• WHAT IS EXPECTED
Your answer should consist of the lines in the data below that contain "computer".

• RECORDS TO PROCESS
::::::::

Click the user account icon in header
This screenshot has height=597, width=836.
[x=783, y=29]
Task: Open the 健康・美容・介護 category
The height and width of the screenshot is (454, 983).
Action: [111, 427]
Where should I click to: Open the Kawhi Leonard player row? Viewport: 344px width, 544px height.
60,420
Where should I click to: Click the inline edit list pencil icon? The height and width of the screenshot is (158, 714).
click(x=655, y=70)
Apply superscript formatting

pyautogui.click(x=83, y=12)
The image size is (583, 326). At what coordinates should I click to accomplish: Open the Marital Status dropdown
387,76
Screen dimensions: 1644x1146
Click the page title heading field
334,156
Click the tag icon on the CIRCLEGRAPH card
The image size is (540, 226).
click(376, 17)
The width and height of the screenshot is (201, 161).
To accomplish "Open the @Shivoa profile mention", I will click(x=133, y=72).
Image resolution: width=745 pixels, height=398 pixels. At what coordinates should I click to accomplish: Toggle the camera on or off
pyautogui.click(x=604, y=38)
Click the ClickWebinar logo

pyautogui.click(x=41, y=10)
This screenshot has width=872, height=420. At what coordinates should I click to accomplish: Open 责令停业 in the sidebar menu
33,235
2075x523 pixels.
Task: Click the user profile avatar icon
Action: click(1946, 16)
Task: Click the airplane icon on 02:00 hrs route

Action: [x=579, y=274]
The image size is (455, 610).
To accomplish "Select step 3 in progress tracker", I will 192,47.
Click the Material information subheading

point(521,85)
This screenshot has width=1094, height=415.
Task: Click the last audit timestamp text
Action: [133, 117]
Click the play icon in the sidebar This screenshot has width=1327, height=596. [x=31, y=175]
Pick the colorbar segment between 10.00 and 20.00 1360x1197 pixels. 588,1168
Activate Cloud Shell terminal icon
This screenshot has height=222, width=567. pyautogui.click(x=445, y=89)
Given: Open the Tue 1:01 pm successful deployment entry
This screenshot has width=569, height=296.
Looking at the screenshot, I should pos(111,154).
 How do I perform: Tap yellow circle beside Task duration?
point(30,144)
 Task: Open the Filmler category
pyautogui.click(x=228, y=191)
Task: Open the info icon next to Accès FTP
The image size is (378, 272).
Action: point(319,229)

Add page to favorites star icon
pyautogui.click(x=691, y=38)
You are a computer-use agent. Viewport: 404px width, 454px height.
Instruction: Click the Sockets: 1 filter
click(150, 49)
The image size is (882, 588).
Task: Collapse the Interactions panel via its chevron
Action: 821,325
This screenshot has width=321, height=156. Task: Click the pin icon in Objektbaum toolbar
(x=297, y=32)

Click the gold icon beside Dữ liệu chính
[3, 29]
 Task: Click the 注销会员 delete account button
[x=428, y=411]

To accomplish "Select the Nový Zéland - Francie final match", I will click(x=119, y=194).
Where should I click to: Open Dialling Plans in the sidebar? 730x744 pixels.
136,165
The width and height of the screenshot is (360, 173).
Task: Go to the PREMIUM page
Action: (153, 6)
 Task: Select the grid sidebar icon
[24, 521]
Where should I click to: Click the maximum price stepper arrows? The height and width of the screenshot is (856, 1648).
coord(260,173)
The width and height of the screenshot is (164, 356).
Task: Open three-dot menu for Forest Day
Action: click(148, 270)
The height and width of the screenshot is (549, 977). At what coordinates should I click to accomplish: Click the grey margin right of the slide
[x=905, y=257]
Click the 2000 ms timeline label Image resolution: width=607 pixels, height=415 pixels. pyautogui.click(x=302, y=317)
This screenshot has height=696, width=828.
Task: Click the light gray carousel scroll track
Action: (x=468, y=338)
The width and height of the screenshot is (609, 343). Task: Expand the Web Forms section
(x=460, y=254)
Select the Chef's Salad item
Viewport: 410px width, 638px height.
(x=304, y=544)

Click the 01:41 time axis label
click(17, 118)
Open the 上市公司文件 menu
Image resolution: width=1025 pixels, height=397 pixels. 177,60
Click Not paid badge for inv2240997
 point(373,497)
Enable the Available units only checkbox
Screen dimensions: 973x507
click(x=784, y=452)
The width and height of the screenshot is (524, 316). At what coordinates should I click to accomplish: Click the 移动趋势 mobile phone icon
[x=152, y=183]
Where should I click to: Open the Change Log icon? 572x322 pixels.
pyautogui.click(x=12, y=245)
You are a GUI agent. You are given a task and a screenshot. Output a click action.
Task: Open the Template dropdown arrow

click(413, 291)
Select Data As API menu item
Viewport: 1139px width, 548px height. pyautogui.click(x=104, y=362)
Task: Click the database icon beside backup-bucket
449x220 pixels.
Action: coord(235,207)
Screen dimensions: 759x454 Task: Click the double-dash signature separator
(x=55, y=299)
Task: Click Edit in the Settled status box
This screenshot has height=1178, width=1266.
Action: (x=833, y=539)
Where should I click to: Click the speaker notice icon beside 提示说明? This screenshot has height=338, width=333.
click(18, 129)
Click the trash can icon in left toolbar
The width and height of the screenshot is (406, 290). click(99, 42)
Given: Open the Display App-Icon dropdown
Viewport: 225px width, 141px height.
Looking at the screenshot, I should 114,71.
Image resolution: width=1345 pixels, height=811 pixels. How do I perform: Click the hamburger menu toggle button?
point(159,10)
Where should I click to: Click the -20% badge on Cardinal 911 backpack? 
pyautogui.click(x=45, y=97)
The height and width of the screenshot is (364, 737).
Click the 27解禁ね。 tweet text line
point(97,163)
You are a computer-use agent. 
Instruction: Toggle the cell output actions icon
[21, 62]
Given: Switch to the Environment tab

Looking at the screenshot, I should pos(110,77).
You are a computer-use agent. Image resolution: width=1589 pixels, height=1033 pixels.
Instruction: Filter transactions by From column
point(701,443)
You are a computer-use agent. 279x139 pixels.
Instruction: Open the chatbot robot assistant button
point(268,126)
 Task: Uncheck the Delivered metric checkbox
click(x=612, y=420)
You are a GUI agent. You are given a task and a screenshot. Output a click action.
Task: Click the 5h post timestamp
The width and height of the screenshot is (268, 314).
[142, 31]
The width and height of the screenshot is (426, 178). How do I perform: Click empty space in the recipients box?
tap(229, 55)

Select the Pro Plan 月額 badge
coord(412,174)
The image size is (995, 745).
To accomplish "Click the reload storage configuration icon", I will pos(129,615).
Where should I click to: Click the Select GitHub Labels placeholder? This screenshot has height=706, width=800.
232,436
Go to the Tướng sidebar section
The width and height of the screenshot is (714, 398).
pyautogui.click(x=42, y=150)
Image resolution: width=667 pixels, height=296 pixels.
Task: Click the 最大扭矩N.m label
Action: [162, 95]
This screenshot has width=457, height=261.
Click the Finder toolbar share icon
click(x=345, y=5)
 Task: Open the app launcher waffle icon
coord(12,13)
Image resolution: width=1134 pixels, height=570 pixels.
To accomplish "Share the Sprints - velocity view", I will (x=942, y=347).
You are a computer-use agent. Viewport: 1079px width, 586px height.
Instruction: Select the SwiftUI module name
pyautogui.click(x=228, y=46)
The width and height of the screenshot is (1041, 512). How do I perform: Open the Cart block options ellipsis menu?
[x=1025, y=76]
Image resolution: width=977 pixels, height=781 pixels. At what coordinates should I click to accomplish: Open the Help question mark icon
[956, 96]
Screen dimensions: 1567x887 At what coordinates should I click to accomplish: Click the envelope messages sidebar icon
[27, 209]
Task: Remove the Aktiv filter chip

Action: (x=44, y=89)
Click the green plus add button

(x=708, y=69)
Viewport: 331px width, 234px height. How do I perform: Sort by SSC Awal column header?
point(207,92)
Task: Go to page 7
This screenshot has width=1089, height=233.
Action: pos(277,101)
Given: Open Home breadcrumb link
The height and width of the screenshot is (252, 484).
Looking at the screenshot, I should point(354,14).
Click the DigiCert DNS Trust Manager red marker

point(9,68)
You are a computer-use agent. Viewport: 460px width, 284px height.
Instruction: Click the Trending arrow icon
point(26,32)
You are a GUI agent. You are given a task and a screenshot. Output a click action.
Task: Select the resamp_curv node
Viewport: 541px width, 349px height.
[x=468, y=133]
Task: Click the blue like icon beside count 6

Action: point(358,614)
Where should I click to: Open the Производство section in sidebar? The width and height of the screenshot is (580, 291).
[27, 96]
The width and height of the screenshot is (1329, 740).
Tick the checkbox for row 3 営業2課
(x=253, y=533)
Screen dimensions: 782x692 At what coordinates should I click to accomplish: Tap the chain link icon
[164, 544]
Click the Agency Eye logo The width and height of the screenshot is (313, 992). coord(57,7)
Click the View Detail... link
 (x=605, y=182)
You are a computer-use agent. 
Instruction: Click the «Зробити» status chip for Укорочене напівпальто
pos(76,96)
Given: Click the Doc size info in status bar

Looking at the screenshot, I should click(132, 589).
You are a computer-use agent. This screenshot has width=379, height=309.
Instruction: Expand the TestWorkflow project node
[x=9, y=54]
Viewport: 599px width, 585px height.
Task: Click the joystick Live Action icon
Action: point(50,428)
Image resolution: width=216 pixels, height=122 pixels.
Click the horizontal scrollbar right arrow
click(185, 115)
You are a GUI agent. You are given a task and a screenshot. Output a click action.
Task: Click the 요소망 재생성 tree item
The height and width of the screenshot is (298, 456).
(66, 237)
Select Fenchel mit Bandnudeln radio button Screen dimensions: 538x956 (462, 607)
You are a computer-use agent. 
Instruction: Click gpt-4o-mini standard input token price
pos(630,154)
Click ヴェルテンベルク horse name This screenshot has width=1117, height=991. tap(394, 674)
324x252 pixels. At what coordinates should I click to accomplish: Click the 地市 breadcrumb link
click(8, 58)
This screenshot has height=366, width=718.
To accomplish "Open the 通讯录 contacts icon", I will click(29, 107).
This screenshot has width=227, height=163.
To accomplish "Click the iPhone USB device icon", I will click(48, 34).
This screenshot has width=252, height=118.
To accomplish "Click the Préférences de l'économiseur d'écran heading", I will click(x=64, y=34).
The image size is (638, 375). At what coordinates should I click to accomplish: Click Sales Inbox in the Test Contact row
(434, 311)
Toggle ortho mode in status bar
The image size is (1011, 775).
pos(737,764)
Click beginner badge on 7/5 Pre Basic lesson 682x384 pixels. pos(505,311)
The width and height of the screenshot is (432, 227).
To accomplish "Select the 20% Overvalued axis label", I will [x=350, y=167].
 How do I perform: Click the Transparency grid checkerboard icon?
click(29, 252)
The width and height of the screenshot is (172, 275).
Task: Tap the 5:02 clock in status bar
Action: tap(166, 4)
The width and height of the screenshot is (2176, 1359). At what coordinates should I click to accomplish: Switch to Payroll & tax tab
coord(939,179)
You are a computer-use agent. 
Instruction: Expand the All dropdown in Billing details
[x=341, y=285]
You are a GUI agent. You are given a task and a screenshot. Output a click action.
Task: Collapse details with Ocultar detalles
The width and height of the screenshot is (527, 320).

::::::::

• OUTPUT BELOW
You are a computer-use agent. Viewport: 404px width, 454px height.
You are a computer-use agent. 
You are a computer-use agent. Image resolution: width=1589 pixels, height=1033 pixels.
You are a computer-use agent. 279x139 pixels.
You are a computer-use agent. Viewport: 1079px width, 586px height.
You are a computer-use agent. Viewport: 460px width, 284px height.
You are a computer-use agent. 
You are a computer-use agent. This screenshot has width=379, height=309.
You are a computer-use agent. 
You are a computer-use agent. 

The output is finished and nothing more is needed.